Lucius is the fifth studio album by the American indie pop band Lucius. It was released on May 2, 2025, under the band's label Wildewoman Music and Fantasy Records. The album was produced by band member Dan Molad.

==Background==
Lucius recorded the album in Los Angeles at the Altamira Sound studio and album producer Dan Molad's home studio Sounds Like a Fire. Of why the band decided to name the album eponymously, they said in a press release that the album's material was "raw and honest", further adding that "[the album] feels like coming home; something that resonates deeply in this moment of our lives. We are home in so many senses of the word; in the last couple of years we’ve started setting roots, finding life partners, building families, growing gardens. [...] We wrote songs about life and relationships. We recorded them in our home studios. We saw the beginnings and endings of life cycles while making this record, the beauty and fragility of the human experience. So it’s only fitting that this album is self-titled, it’s our story, who we are now and how we got here. Welcome to our living room."

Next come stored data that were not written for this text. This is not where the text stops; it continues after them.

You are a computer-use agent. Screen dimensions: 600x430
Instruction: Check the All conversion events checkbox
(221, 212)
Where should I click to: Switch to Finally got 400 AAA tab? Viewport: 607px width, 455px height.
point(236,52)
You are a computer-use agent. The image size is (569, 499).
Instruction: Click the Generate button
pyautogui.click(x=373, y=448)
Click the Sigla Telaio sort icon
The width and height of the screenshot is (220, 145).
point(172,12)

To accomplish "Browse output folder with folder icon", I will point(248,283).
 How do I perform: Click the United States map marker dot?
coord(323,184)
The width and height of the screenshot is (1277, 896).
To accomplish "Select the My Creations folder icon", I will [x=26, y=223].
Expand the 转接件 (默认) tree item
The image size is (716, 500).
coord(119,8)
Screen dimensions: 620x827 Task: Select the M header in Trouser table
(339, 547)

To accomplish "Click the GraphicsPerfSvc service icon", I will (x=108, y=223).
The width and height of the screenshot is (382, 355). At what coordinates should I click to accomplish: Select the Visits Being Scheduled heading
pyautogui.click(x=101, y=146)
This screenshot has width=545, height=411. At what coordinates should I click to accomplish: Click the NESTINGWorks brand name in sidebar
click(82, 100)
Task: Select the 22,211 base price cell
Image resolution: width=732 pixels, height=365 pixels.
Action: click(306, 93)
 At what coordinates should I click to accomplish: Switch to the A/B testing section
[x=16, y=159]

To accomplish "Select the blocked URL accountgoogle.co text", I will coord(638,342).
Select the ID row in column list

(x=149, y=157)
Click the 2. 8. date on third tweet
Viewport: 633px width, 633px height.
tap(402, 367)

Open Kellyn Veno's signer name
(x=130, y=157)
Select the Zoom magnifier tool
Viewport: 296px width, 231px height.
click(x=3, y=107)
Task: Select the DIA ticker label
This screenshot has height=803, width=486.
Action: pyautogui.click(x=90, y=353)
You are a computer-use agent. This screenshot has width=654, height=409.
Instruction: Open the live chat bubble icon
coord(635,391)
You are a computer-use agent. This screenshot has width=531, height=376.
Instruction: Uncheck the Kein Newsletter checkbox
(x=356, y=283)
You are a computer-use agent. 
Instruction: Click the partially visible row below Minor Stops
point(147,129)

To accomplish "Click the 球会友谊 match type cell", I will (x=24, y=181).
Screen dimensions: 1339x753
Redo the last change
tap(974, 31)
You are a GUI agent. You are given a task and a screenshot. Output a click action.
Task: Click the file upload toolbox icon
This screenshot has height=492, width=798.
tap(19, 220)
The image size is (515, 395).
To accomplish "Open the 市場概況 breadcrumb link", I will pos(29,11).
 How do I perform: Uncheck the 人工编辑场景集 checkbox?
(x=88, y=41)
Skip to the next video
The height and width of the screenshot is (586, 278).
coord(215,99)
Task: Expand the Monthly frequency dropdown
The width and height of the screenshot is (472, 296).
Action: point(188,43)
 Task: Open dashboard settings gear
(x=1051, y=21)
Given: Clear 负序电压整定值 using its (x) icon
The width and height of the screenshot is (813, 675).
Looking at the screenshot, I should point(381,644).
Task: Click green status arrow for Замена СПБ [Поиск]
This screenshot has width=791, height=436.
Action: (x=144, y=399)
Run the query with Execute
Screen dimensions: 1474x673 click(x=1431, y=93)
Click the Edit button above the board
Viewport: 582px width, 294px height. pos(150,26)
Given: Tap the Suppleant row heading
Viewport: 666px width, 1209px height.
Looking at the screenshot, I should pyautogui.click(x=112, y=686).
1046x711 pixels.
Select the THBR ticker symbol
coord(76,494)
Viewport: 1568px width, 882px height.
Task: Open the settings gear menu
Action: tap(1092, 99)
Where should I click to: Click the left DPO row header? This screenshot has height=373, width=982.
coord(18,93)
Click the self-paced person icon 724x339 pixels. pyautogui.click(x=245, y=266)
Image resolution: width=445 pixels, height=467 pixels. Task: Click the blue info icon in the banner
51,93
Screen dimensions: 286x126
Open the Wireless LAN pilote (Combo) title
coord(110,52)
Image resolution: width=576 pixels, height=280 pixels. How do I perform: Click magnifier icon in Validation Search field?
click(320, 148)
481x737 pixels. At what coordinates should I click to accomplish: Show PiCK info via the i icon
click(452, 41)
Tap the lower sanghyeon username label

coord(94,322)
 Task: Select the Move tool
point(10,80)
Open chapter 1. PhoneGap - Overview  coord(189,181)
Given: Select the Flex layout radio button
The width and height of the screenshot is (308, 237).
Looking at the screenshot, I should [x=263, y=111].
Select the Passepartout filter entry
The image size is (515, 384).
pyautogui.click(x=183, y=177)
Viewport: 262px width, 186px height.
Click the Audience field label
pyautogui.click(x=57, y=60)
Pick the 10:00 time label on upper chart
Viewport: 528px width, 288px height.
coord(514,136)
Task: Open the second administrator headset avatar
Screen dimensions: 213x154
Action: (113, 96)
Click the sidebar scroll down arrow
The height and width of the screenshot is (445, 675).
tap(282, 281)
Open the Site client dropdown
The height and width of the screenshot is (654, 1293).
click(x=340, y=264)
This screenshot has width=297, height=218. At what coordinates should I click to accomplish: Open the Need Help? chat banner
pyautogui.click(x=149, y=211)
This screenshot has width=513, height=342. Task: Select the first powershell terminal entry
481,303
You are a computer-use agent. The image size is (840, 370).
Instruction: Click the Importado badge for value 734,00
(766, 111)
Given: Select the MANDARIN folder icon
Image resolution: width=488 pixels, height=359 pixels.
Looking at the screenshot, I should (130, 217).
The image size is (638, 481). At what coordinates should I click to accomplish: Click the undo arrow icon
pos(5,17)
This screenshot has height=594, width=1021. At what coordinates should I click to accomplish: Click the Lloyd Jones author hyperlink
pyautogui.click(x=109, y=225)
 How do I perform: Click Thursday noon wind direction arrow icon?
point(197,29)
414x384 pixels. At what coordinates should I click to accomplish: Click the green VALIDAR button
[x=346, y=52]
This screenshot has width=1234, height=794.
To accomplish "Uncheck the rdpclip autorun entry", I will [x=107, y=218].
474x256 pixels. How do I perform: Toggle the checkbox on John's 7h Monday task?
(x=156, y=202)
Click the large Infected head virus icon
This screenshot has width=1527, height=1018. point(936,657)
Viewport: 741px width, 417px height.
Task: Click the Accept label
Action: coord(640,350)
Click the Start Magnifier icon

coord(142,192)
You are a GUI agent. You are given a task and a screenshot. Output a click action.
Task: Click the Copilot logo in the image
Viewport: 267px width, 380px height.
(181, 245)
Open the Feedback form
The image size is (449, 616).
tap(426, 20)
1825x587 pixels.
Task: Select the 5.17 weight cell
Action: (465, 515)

The album features multiple collaborations, including with Madison Cunningham and Ethan Gruska on "Impressions", Dawes' Taylor Goldsmith on "Stranger Danger", and the War on Drugs' Adam Granduciel on "Old Tape".

==Promotion==
The album's official lead single, "Gold Rush", was released on February 5, 2025, simultaneously with the album's announcement. Of the song, the band commented: "'Gold Rush' is that addictive sweetness to love. The roller coaster highs and lows. The sugary can’t get enough of you, can’t live with you feeling that keeps you coming back for more. It’s energy and grit: guitars wailing, heavy backbeat, dynamic vocals which flip from verse to chorus – mellow to strong – playing off the band and echoing the sentiment of the lyrics." The second single, "Impressions", was released on March 4, 2025. The band said about the creation process of the song: "We wrote 'Impressions' in Ethan Gruska’s home studio in Los Angeles. Together with [Madison Cunningham], we were exchanging ideas and feelings about the changes in our lives and how to reckon with them — the choice as to what to keep with you, and what to let go of, as we grow and evolve, and the questioning of yourself when you’re living a life you don’t recognize anymore." The third single, "Do It All for You", was released on April 4, 2025. The band self-described it as a "deeply romantic, in moments self-sacrificing, love letter about how far you would go and how much you would give for the person you love."

==Track listing==

Lucius track listing
| No. | Title | Writer(s) | Length |
|---|---|---|---|
| 1. | "Final Days" | Jess Wolfe; Holly Laessig; | 4:42 |
| 2. | "Gold Rush" | Wolfe; Laessig; Dan Molad; | 4:15 |
| 3. | "Do It All for You" | Wolfe; Laessig; Molad; | 4:34 |
| 4. | "Mad Love" | Wolfe; Laessig; Molad; Peter Lalish; | 3:54 |
| 5. | "Stranger Danger" | Wolfe; Laessig; Molad; | 4:41 |
| 6. | "Hallways" | Wolfe; Laessig; Molad; | 3:47 |
| 7. | "Old Tape" (featuring Adam Granduciel) | Wolfe; Laessig; Molad; Oliver Hill; | 4:38 |
| 8. | "Impressions" (featuring Madison Cunningham) | Wolfe; Laessig; Madison Cunningham; Ethan Gruska; | 3:46 |
| 9. | "Borderline" | Wolfe; Laessig; Molad; | 3:46 |
| 10. | "Orange Blossoms" | Wolfe; Laessig; | 4:37 |
| 11. | "At the End of the Day" | Wolfe; Laessig; Molad; | 3:17 |
| Total length: |  |  | 45:57 |

==Personnel==
Credits adapted from the album's liner notes.

===Lucius===
- Jess Wolfe – vocals (all tracks), Yamaha CS-50 (track 5)
- Holly Laessig – vocals (all tracks), Moog Matriarch (track 5), piano (6), Juno-106 (7)
- Dan Molad – production, engineering, mixing (all tracks); drums (tracks 1–3, 5–10), percussion (1–3, 5, 8, 9), Juno-106 (1, 3, 5–8), electric guitar (1, 5, 6, 8, 9), Moog Matriarch (1, 5, 7, 10), sampling (1, 6), vocals (3, 4, 7, 9, 10); Korg Poly Ensemble, tenor bass, Onde OM-1 (3); Mellotron (4, 6, 9), programming (5), acoustic guitar (7, 8, 10), bass (7, 9, 10), drum programming (7), Casio SK5 (10)
- Peter Lalish – acoustic guitars (tracks 1, 2, 4, 6, 7), electric guitars (1, 2, 5, 7–10), tenor bass (6), vocals (9), baritone guitars (10)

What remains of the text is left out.